Content starts
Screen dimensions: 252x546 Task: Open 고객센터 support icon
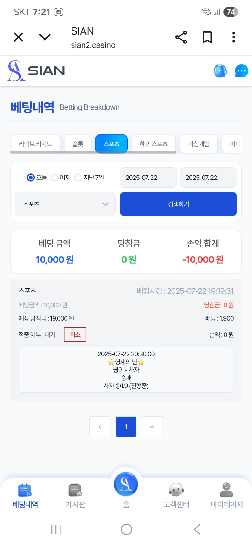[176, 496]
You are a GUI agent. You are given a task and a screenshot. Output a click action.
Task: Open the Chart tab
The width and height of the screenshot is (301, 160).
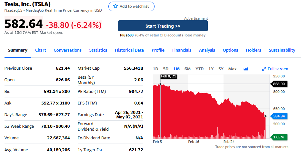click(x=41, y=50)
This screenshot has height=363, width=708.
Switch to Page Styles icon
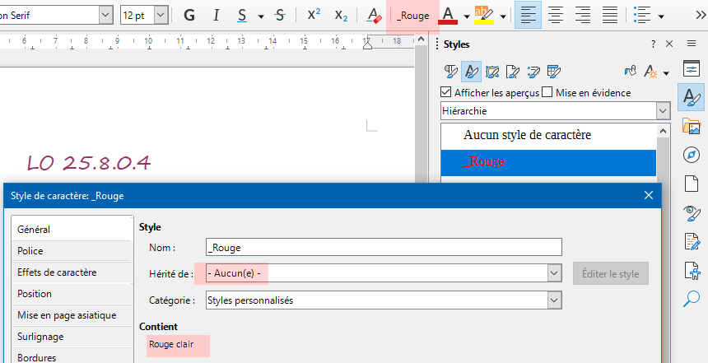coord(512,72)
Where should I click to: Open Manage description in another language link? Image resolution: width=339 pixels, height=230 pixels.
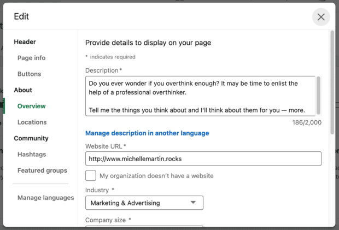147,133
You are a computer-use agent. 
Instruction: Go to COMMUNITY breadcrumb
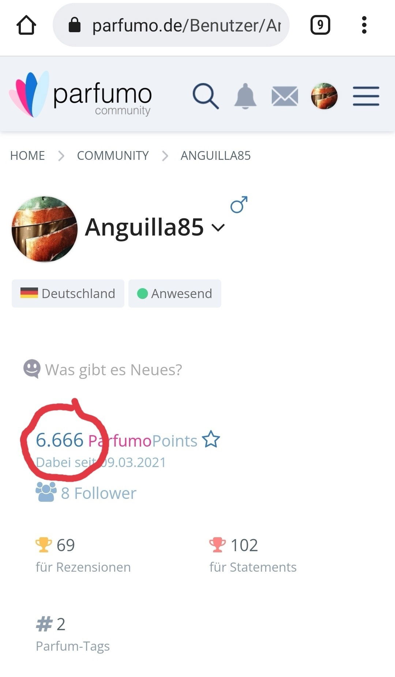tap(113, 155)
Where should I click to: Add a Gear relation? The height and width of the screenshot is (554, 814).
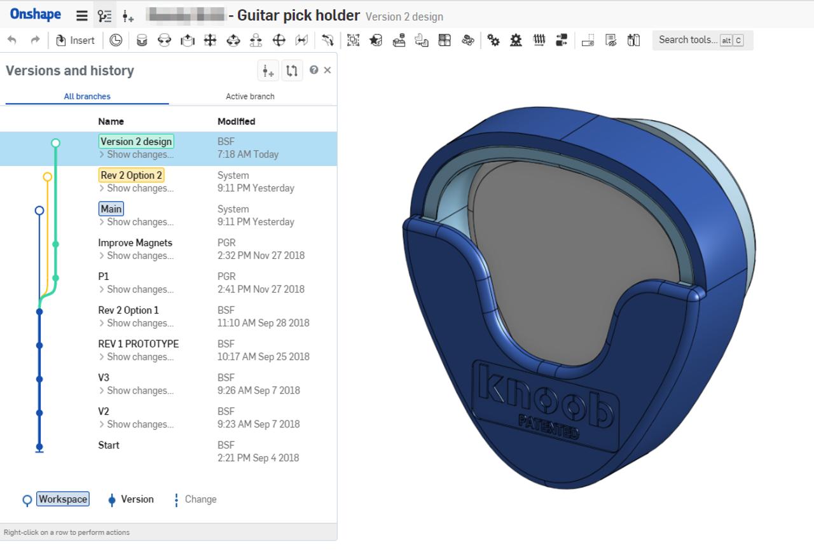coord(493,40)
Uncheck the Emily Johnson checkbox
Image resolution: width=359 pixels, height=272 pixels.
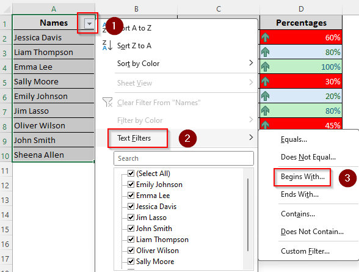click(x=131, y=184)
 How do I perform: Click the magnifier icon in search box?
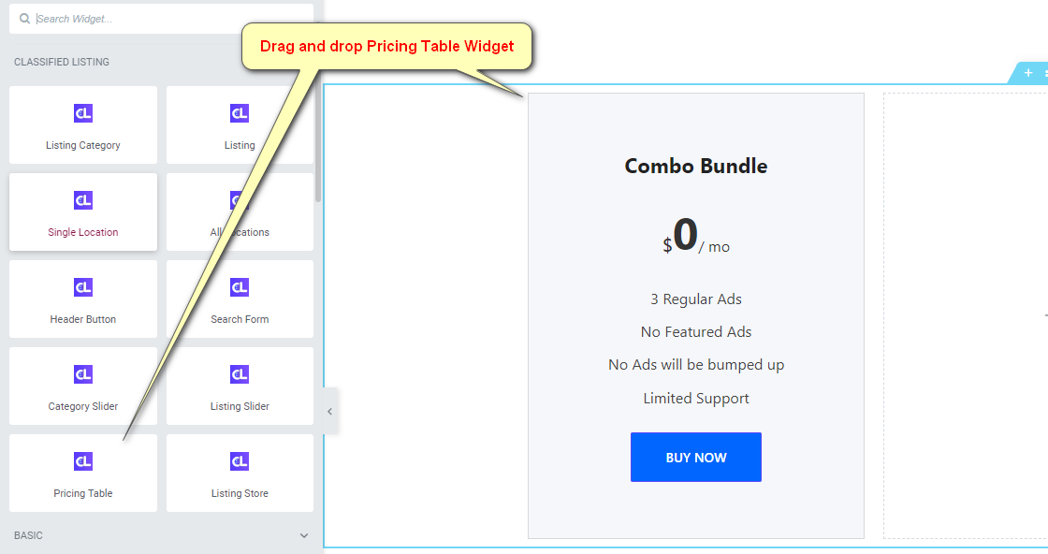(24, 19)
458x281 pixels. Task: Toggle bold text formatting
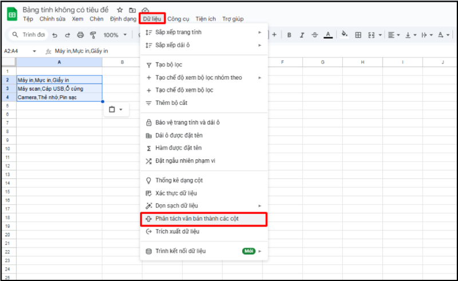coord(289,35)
Content ends
Content starts
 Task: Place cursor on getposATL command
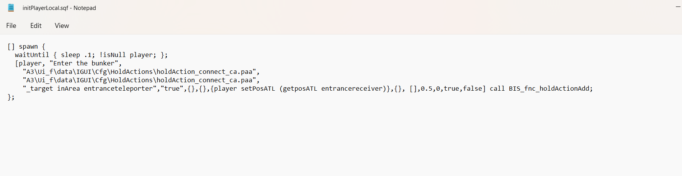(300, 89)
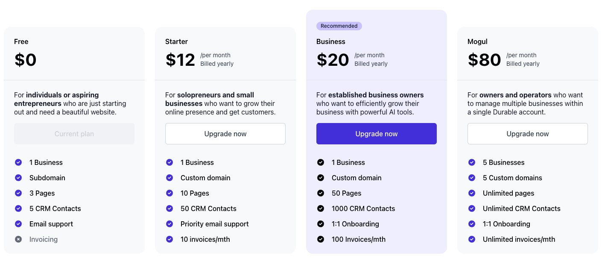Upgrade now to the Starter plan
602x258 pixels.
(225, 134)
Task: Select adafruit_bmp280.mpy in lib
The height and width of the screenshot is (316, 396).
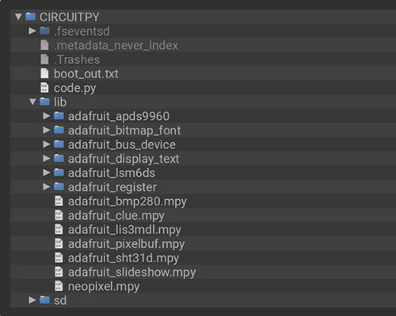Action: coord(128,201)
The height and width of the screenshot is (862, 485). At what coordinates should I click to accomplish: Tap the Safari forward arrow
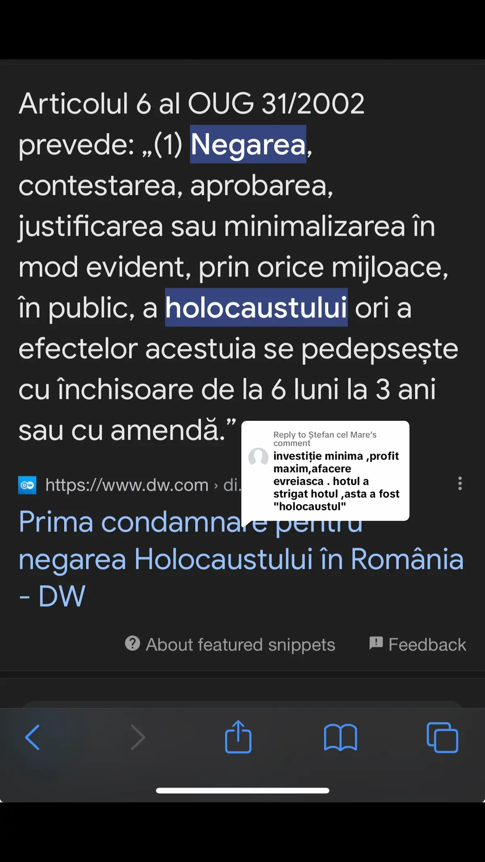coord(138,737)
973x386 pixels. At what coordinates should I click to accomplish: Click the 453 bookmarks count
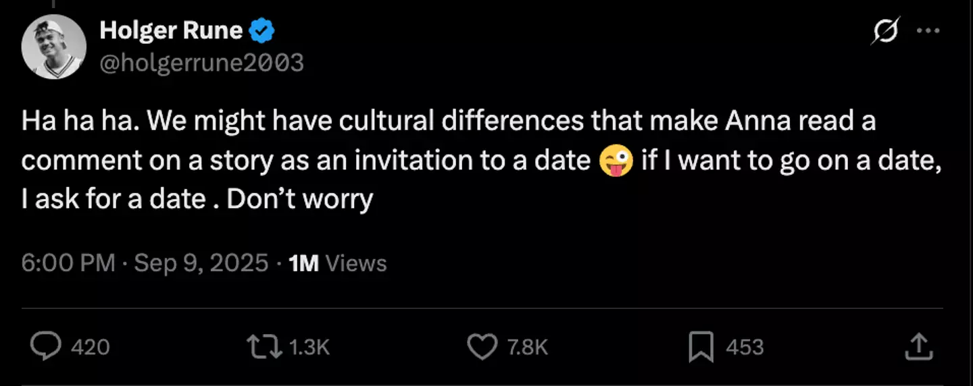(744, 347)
Content ends
What needs to be done:
Tally the lines in this material that hold the word "agent", then reply with only the number.

Your response:
2